▶ TASK DETAILS: Quote the rows between the line holding "The height and width of the screenshot is (998, 1296)." and the line holding "Looking at the screenshot, I should (124, 337).", inclusive, reproducing them character for character.

▶ DATA FOR THE TASK:
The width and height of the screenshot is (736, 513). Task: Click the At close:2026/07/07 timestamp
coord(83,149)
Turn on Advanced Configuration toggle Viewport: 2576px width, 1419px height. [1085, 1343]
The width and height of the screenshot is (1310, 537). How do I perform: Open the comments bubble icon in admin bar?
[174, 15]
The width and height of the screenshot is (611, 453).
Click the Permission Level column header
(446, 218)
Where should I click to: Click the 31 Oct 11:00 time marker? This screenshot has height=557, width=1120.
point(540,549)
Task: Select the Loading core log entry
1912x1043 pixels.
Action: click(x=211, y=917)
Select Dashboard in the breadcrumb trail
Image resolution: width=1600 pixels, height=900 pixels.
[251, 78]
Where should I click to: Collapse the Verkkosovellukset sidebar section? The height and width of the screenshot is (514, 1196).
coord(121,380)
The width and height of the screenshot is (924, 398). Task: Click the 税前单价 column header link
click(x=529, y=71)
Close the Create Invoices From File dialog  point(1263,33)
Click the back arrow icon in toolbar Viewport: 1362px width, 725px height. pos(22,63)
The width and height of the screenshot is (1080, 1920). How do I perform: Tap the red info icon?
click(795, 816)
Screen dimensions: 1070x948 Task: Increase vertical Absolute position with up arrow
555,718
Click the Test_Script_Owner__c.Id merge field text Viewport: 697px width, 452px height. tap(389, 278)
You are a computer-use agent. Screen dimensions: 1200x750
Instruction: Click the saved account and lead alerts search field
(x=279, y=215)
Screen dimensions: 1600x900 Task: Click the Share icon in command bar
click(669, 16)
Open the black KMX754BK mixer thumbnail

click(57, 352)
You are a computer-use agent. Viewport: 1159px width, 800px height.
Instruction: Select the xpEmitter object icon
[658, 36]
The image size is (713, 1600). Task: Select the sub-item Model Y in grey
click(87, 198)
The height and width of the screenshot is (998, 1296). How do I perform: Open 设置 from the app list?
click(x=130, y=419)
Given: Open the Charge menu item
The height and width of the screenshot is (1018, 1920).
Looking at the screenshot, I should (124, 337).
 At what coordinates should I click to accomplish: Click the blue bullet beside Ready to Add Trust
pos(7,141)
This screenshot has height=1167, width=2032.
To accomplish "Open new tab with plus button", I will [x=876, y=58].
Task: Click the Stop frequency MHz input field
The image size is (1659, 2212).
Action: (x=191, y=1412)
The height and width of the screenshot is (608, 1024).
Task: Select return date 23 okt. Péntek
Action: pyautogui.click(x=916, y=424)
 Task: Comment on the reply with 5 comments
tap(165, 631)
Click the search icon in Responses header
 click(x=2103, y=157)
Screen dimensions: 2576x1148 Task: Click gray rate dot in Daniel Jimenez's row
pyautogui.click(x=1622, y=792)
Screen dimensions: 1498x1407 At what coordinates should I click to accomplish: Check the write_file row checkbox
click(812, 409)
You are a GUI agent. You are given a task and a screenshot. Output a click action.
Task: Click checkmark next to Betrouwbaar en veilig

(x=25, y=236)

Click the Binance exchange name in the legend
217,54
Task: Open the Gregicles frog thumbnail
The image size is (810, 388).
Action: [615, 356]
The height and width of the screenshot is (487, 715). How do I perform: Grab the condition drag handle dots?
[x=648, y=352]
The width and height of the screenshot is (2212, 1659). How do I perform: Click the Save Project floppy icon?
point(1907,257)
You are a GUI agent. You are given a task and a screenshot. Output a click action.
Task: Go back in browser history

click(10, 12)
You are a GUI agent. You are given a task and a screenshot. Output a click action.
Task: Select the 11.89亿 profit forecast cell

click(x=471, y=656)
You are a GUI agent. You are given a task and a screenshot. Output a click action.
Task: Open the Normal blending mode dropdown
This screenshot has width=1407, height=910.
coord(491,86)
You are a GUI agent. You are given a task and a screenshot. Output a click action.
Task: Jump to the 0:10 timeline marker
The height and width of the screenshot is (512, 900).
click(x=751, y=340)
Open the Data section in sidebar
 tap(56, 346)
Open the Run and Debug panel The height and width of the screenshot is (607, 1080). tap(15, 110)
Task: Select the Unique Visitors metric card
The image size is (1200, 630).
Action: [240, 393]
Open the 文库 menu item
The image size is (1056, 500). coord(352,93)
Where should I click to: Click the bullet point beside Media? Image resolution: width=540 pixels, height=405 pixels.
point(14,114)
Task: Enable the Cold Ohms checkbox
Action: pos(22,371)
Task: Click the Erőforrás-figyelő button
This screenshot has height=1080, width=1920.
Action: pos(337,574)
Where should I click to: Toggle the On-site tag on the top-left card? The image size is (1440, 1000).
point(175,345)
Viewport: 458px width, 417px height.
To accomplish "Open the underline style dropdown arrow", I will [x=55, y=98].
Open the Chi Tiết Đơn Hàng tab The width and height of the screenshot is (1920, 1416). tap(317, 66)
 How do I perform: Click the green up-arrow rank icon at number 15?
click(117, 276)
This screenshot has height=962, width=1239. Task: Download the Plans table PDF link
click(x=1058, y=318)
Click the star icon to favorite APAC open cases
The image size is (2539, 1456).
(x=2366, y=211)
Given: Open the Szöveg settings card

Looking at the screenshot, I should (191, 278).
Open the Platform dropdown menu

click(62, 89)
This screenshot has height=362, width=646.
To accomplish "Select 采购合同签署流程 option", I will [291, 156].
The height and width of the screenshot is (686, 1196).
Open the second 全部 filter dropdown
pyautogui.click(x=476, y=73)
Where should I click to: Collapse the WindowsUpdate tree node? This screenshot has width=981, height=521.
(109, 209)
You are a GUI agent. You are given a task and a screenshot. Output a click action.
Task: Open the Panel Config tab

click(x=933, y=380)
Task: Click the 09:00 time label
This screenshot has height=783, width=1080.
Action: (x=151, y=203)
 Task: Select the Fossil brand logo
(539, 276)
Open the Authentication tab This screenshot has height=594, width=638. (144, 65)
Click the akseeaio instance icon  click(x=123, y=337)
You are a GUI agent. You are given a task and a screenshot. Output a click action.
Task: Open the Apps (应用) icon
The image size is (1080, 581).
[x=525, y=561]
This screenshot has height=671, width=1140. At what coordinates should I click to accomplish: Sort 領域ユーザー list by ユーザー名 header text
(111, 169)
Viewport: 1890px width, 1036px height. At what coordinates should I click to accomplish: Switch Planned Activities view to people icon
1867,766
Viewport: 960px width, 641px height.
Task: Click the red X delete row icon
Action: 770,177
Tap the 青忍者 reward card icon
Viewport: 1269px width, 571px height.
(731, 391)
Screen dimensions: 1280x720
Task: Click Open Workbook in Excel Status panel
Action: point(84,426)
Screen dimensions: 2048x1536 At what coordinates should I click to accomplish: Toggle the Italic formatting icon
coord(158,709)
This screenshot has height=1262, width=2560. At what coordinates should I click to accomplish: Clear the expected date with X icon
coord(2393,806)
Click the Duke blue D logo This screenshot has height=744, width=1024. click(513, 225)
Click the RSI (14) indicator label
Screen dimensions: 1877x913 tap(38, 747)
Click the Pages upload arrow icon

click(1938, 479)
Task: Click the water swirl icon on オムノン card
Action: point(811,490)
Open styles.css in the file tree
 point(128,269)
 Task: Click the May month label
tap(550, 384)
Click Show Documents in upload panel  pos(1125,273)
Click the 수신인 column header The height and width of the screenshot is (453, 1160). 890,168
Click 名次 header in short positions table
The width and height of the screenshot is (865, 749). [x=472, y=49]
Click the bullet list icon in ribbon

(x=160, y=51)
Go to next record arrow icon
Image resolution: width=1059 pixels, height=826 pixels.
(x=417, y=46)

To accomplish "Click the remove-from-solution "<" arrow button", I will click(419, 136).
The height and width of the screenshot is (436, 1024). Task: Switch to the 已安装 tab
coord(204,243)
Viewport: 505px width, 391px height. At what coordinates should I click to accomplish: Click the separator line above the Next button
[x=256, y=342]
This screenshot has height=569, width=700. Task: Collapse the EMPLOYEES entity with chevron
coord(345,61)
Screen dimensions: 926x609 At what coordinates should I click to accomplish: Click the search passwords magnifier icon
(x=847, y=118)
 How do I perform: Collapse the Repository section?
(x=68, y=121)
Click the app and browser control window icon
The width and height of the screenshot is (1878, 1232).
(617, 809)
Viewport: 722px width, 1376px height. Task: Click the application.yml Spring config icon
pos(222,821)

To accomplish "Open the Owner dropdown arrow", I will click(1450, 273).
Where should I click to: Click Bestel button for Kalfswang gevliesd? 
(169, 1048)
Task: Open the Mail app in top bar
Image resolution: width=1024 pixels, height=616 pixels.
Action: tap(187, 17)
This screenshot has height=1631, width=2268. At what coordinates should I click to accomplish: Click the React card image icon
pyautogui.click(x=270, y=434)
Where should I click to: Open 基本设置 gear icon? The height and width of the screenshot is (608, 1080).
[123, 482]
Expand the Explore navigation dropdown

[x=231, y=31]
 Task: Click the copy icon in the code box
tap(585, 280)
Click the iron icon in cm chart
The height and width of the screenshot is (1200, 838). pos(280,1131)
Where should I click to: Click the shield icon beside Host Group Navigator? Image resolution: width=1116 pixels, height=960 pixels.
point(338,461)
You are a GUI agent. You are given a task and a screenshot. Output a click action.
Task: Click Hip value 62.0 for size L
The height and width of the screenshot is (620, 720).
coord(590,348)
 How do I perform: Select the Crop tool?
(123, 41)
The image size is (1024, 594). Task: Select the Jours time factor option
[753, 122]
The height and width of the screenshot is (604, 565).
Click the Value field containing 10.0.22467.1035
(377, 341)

▶ EXPECTED ANSWER:
The height and width of the screenshot is (998, 1296). How do I perform: Open 设置 from the app list?
click(x=130, y=419)
Given: Open the Charge menu item
The height and width of the screenshot is (1018, 1920).
Looking at the screenshot, I should (124, 337).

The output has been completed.